Hello and welcome back!
I’m finally home, dear readers. I can breathe. I’m in my bed, in my room, in my house. These past couple of months felt like I was living a life that wasn’t mine. Like I was having an out-of-body experience, just floating, watching myself from a distance. Away. Cut off. Different.
I feel scattered from the amount of people I have encountered. Like different parts of me are sprinkled around the world. I feel exposed.
For my “loyal customers,” you know how I’ve always had a fear of being exposed. I hated being known, I couldn’t stand the idea of someone forming thoughts that involved me, big or small. I am defensive, always, when someone comes up to me with “I thought about you,” my first reaction would be “WHY?! Please don’t!”
But with my career, being known, recognized, is the number one goal to get more work. Which, by the way, this career choice? was the biggest scam ever.
I met a successful, 2-time Emmy winner, 2-time Golden Globe winner, 70 something year old screenwriter back in July, Mort. One of the first conversations I had with him was about this. We were walking to our lunch break and he said something that stopped me in my tracks; “Joe told me so much about you.”
Now, Joe is another big-time screenwriter that I love dearly, but BRO, JUST DON’T. My reaction to Mort’s comment was an instant: “Oh, no.” he laughed, then grilled me on why that was my immediate response. So I told him about my fear of not holding up to the standards of other people’s opinions of me, of not matching whatever picture they’d painted.

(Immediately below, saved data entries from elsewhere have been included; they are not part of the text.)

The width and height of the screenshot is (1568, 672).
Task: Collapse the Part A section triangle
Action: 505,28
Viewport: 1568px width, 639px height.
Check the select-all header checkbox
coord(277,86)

I told him how I see myself as an introvert, who sometimes hits, and other times misses. I told him that my work relationship with Joe came at a time when I was hitting hard. And I’m just worried that I might miss this time around because I’m not really feeling myself at the moment.
So, basically, what I was trying to ask of him was; please don’t base the start of our experience on my experience with someone else. And he simply obliged. He promised to forget anything he heard about me, and I promised that I would do the same. Because I, like him, also asked around and collected impressions of him from other people.

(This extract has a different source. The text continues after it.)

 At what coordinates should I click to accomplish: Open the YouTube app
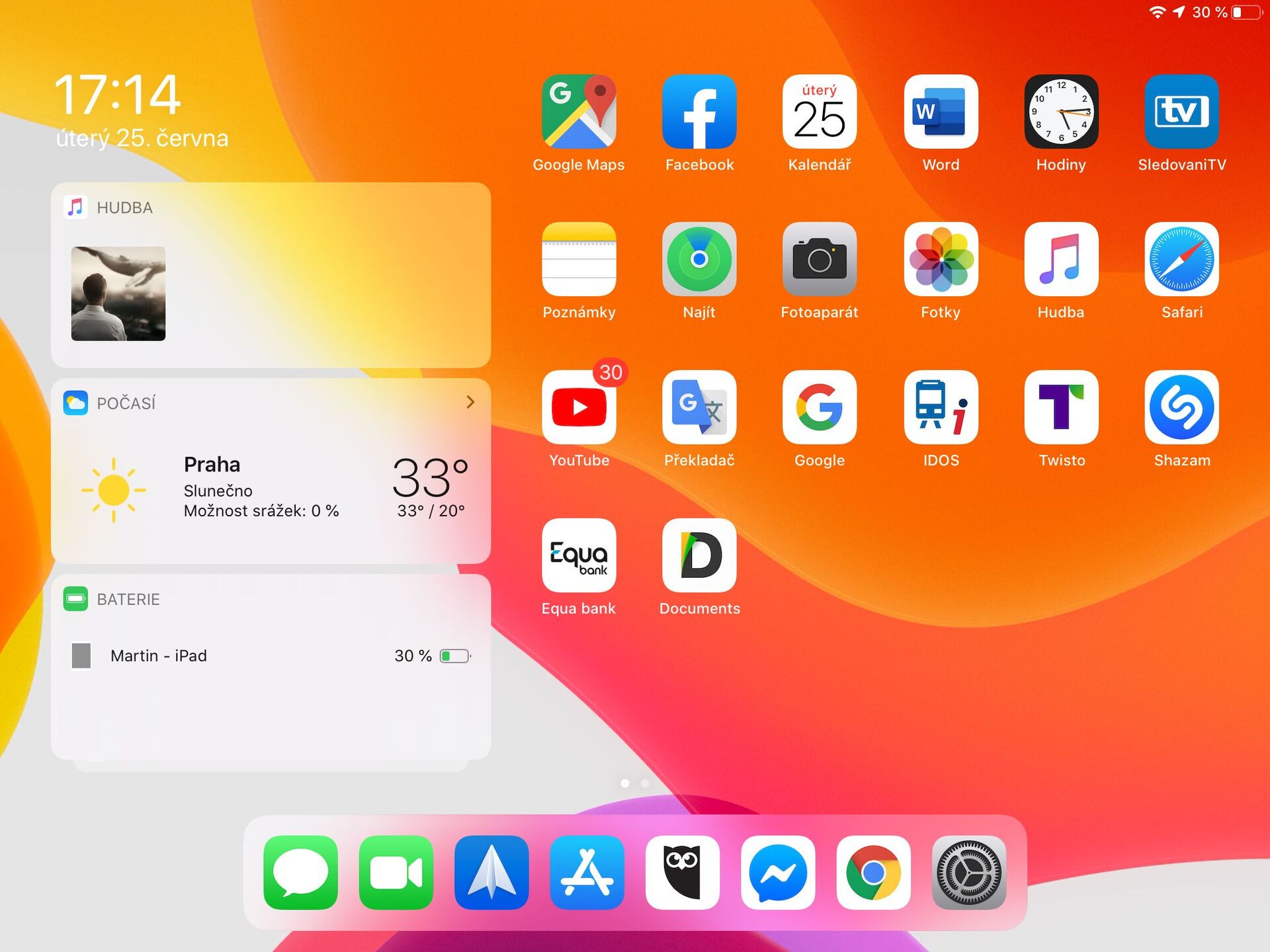coord(579,407)
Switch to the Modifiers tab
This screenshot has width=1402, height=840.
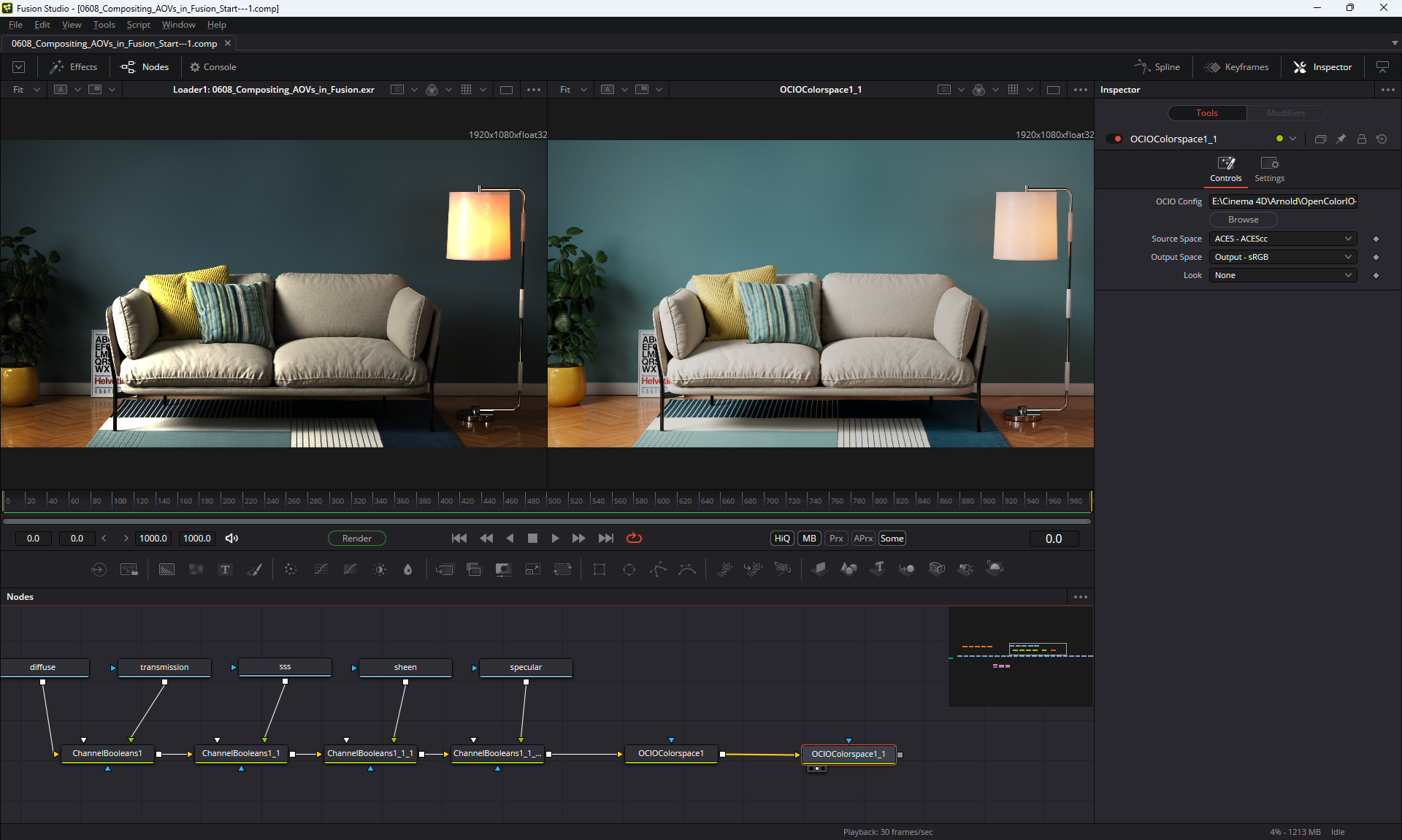pos(1285,113)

We decided to begin with a clean slate.
Sorry, readers, I veered off. I was talking about how this career choice was a scam. So I chose to become a screenwriter, not a director, not a producer, first because writing is my number one love, and second, because I didn’t want to interact with people. I just wanted to write, send in my scripts, and crawl back into my cave. Rinse and repeat.
But that was just a dream. Because apparently, to be a screenwriter, you have to be a good actor first. To sell your ideas, you have to pitch them, to pitch them, you have to perform. There are so many more people-involved-activities than I ever thought. The dream of being a forever loner crashed HARD. And the reason I mentioned Mort, is because even after all the success he’s had in his career, he said that he, also, chose to be a screenwriter to avoid interacting with other people. He fell into the exact same trap.
And after almost 50 years, this was his take on it:
That’s the scam, but here’s the secret: being in the film industry constantly pushes you out of your comfort zone, whether it’s with socializing or with unearthing heart-wrenching traumas to write better characters. If you’re not uncomfortable, then you’re not doing it right.
I don’t really know where I’m going with this post. Just reflecting on the past few months. I haven’t been writing here because every time I sat down to, I thought, “we already talked about that.” I didn’t want to sound repetitive. But now, writing this, I see it differently; it’s not repetition, it’s progress.
I’m not here to complain about it anymore. I’m accepting it as part of who I am. I’m growing. A year ago, I never would’ve told Mort what I told him. I never would’ve blurred those lines. I always kept my personal life and work life separate. Boundaries were my thing. Ask anyone.
But now, I see how enmeshed I’ve become in my work life. And honestly? I kind of like it. Because the best thing to come out of all of this isn’t the projects, it’s the connections. The people I meet. Ironic, right? I got into this thinking I’d avoid people, and now they’ve become my favorite part.
As hard as these past months have been on me, I came out of them with new friends and connections that I didn’t expect. People who will stay with me, in one way or another, carrying pieces of me the way the world has. And maybe that’s what will make me not just a better writer, but a better person too.
What about you, my lovely readers? Tell me!